The Construction Process
CONSTRUCTION PROCESS
All structural design should be prepared by a competent person and may require preparation or checking by a qualified engineer. Qualified professionals, architects and designers provide years of experience and access to intellectual property that has the potential to save house builders time and money as well as help ensure environmental performance. All construction has to comply with the Building Codes.
SOME COMMON SYSTEMS
LIGHTWEIGHT WALLS WITH HEAVYWEIGHT FLOOR
- Insulated lightweight wall construction on an exposed concrete slab (not covered with insulating materials like carpets) is an efficient and economic combination on level sites in most climates. It is also the most commonly used in most states.

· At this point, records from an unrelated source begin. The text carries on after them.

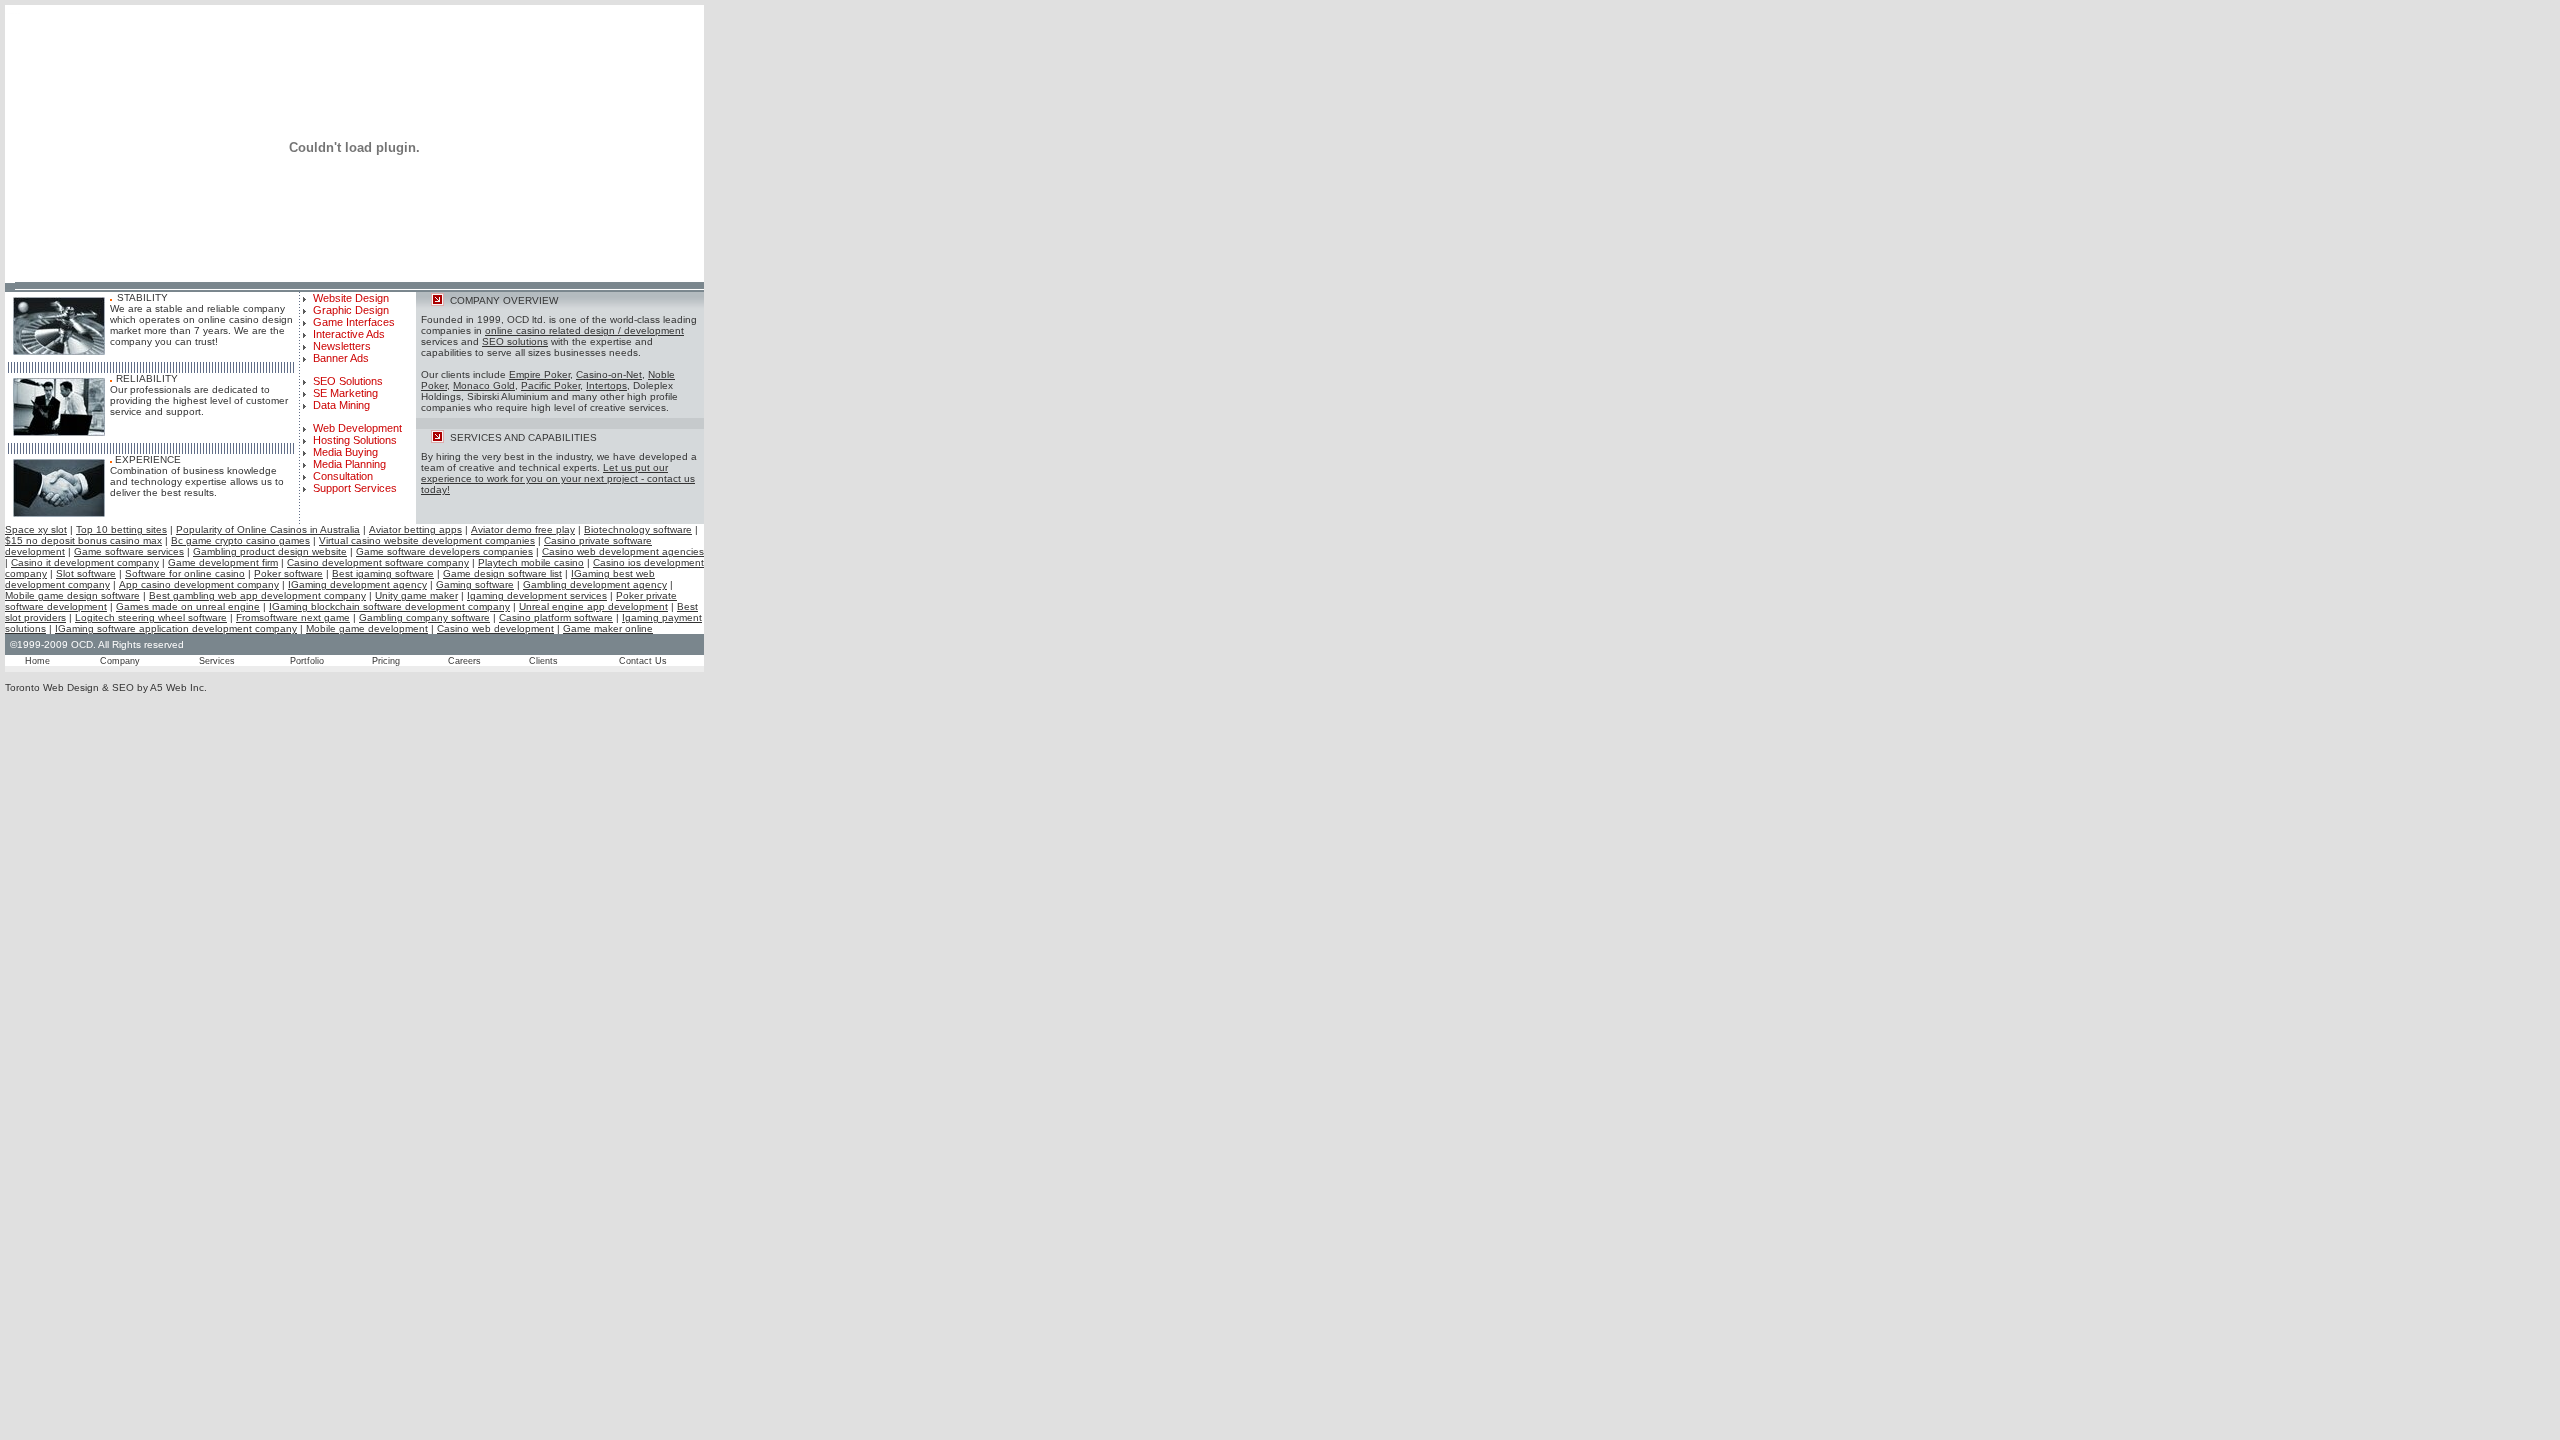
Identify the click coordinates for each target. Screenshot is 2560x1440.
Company (120, 661)
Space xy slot (36, 529)
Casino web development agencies (623, 551)
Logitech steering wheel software (151, 617)
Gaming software (475, 584)
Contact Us (643, 661)
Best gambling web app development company (257, 595)
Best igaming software (383, 573)
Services (217, 661)
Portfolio (307, 661)
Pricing (386, 661)
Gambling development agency (595, 584)
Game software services (129, 551)
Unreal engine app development (593, 606)
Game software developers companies (444, 551)
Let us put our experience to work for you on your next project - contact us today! (558, 478)
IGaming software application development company (176, 628)
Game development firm (223, 562)
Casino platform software (556, 617)
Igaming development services (537, 595)
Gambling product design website (270, 551)
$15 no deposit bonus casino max (83, 540)
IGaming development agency (357, 584)
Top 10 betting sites (121, 529)
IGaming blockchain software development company (389, 606)
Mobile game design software (72, 595)
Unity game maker (416, 595)
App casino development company (199, 584)
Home (37, 661)
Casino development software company (378, 562)
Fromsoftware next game (293, 617)
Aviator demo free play (523, 529)
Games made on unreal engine (188, 606)
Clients (543, 661)
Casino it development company (85, 562)
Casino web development (495, 628)
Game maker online (608, 628)
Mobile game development (367, 628)
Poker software (288, 573)
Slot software (86, 573)
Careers (464, 661)
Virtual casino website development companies (427, 540)
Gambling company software (424, 617)
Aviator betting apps (415, 529)
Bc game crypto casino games (240, 540)
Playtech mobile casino (531, 562)
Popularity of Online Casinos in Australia (268, 529)
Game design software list (502, 573)
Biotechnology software (638, 529)
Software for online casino (185, 573)
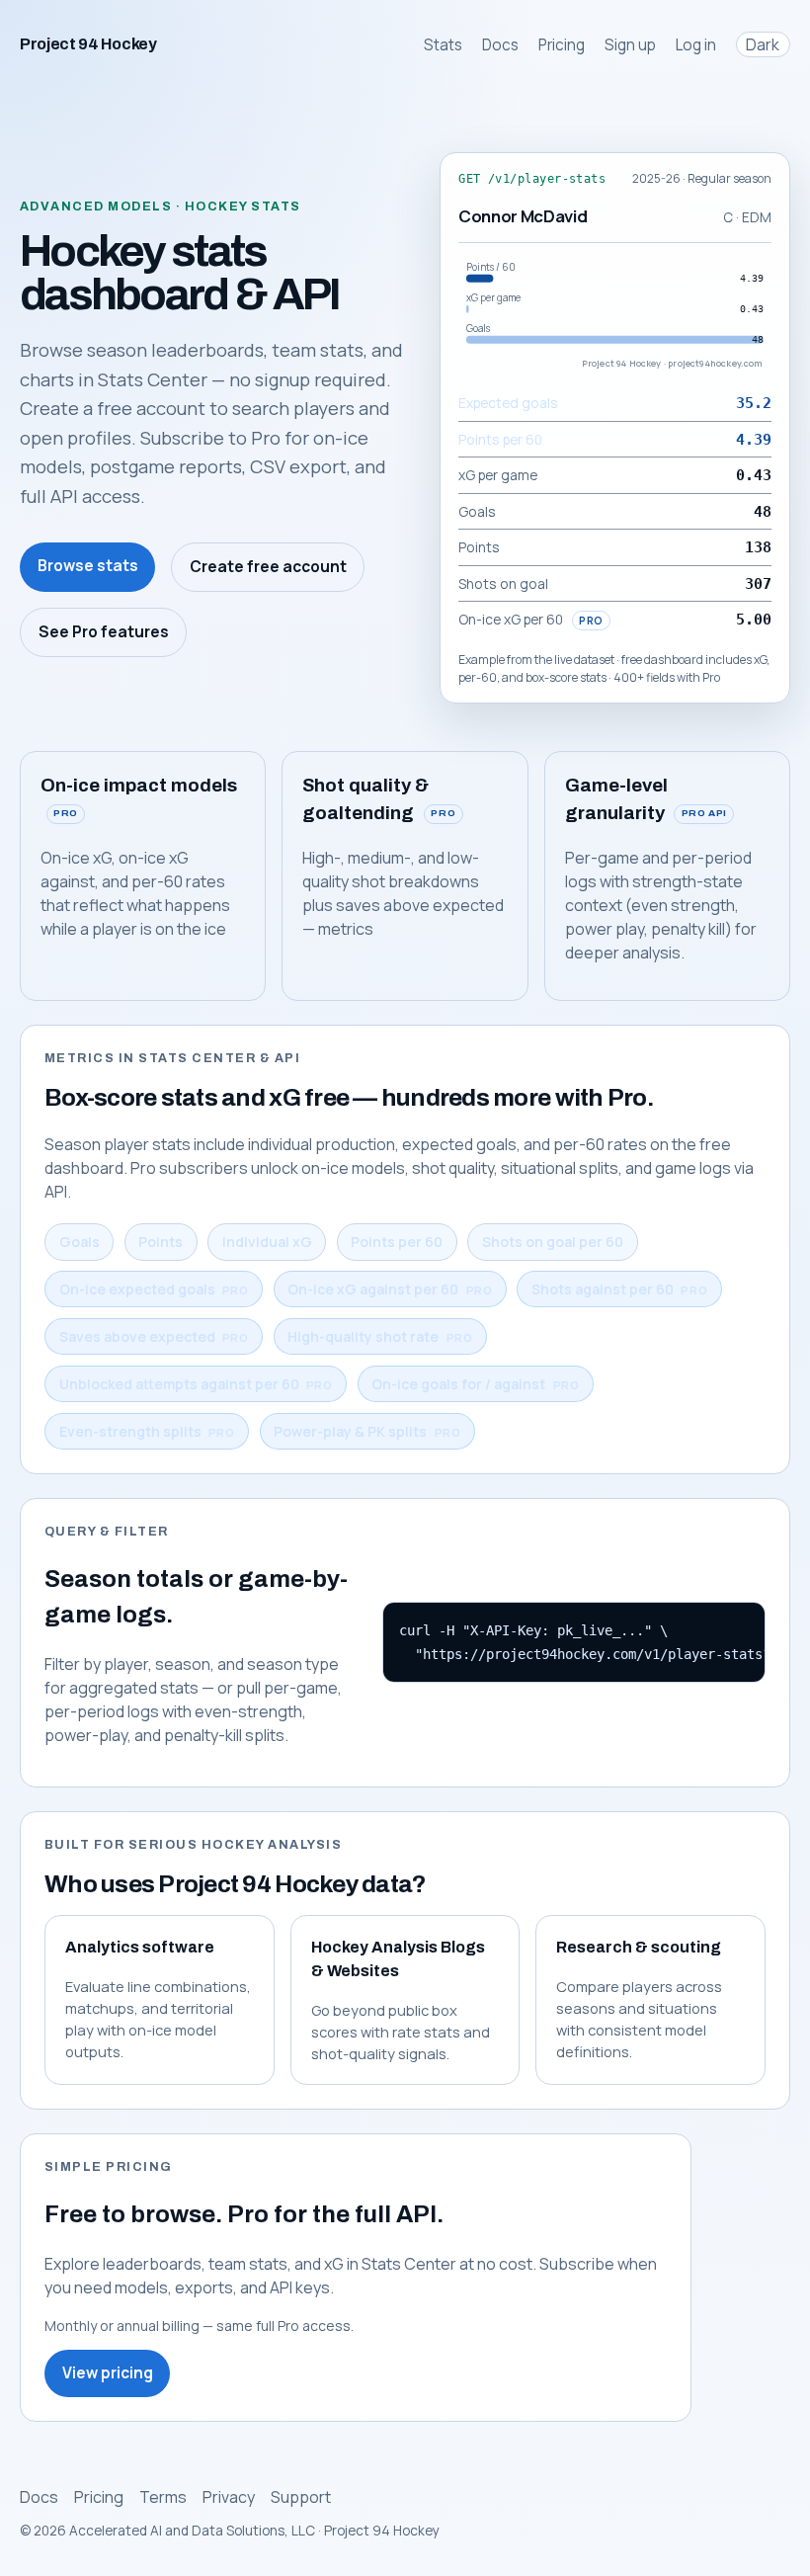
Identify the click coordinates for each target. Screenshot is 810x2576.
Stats (443, 45)
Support (301, 2497)
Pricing (561, 45)
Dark (762, 44)
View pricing (107, 2373)
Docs (500, 45)
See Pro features (104, 632)
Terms (163, 2497)
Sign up (630, 45)
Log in (696, 45)
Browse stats (88, 565)
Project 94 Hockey (88, 44)
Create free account (268, 566)
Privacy (228, 2497)
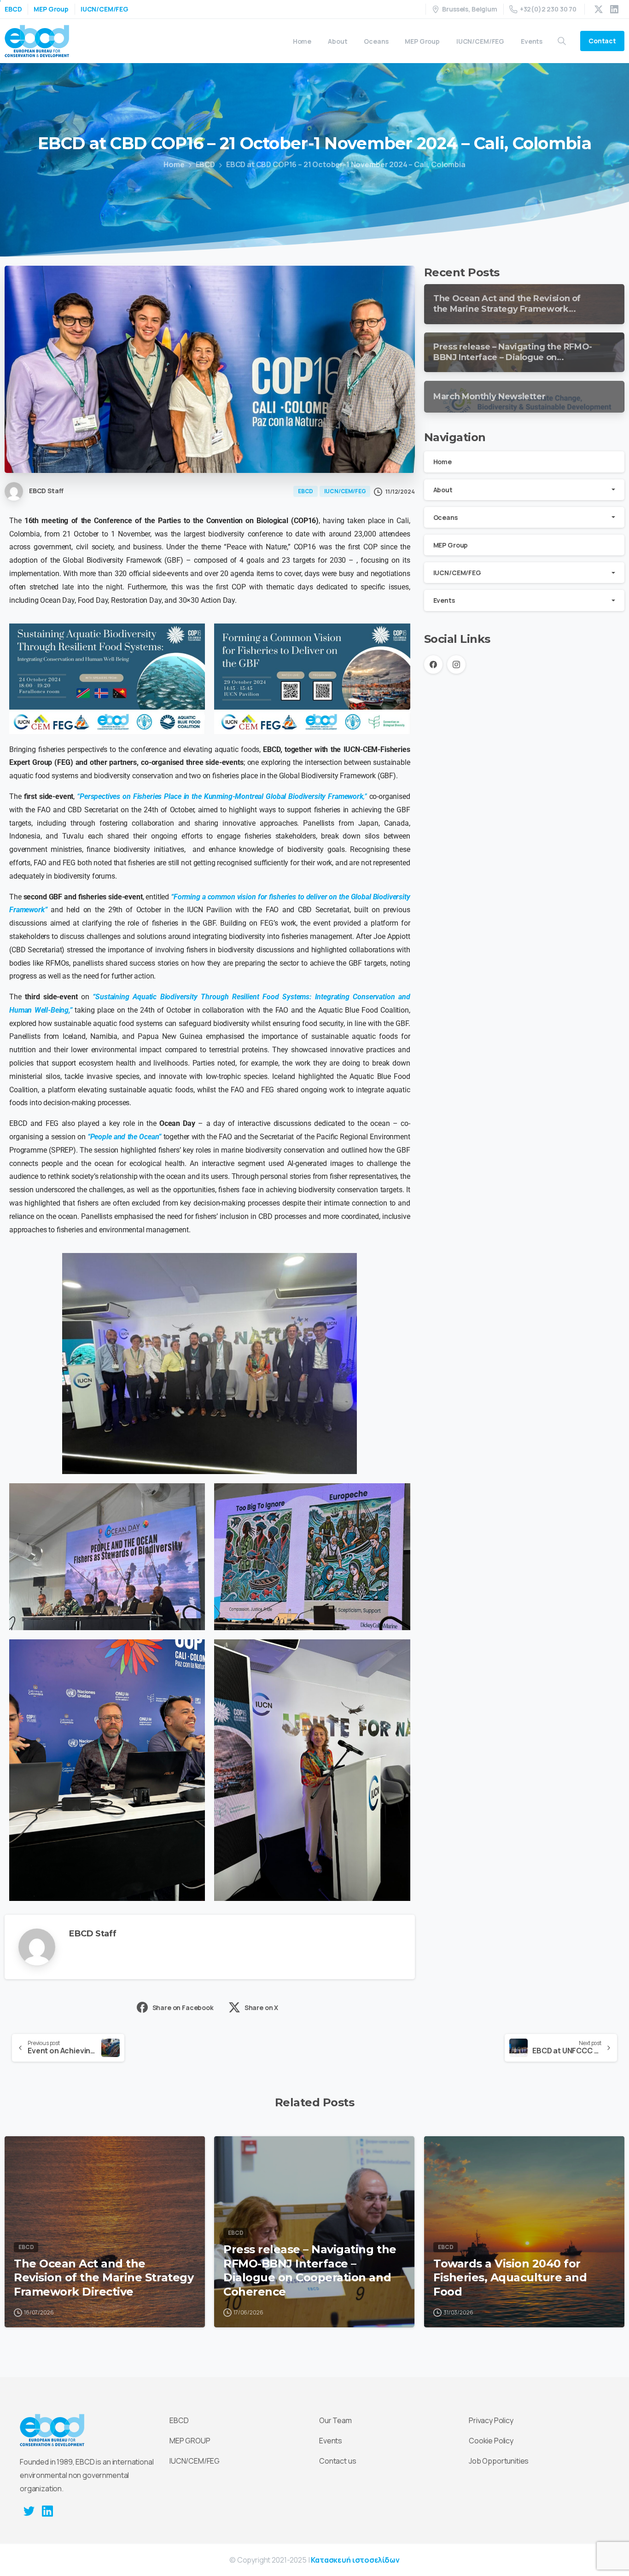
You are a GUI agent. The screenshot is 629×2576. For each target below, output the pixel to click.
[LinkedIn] (614, 9)
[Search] (562, 41)
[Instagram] (456, 664)
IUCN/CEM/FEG (104, 9)
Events (444, 600)
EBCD (13, 9)
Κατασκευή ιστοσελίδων (355, 2560)
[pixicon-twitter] (29, 2511)
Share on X (261, 2007)
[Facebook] (433, 664)
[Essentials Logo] (52, 2430)
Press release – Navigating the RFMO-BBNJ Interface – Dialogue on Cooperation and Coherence (309, 2270)
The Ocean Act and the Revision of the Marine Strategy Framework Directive (103, 2277)
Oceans (445, 517)
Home (173, 164)
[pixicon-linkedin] (47, 2511)
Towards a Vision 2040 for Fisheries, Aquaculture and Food (510, 2277)
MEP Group (51, 9)
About (443, 489)
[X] (598, 9)
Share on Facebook (183, 2007)
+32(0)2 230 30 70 (548, 9)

- Concrete slabs provide thermal mass to even out diurnal temperature ranges, reducing heating and cooling energy and increasing comfort.
- Embodied energy of normal reinforced concrete is high but can be reduced by using recycled steel and aggregate. Cement from an efficient kiln and use of cement extenders can further reduce embodied energy.
- Brick veneer is an inefficient, high embodied energy cladding system. The brick has no structural role.
FOOTING SYSTEMS:
- Slab integrated footings require excavation on all but level sites, increasing impact. They can reduce construction costs where slope is low.
- Detached strip footings with load bearing brickwork to slab level can reduce excavation but increase embodied energy content
- Strip footings and piers add embodied energy and create site disturbance. They are not easily relocated or re-used. Cost is low.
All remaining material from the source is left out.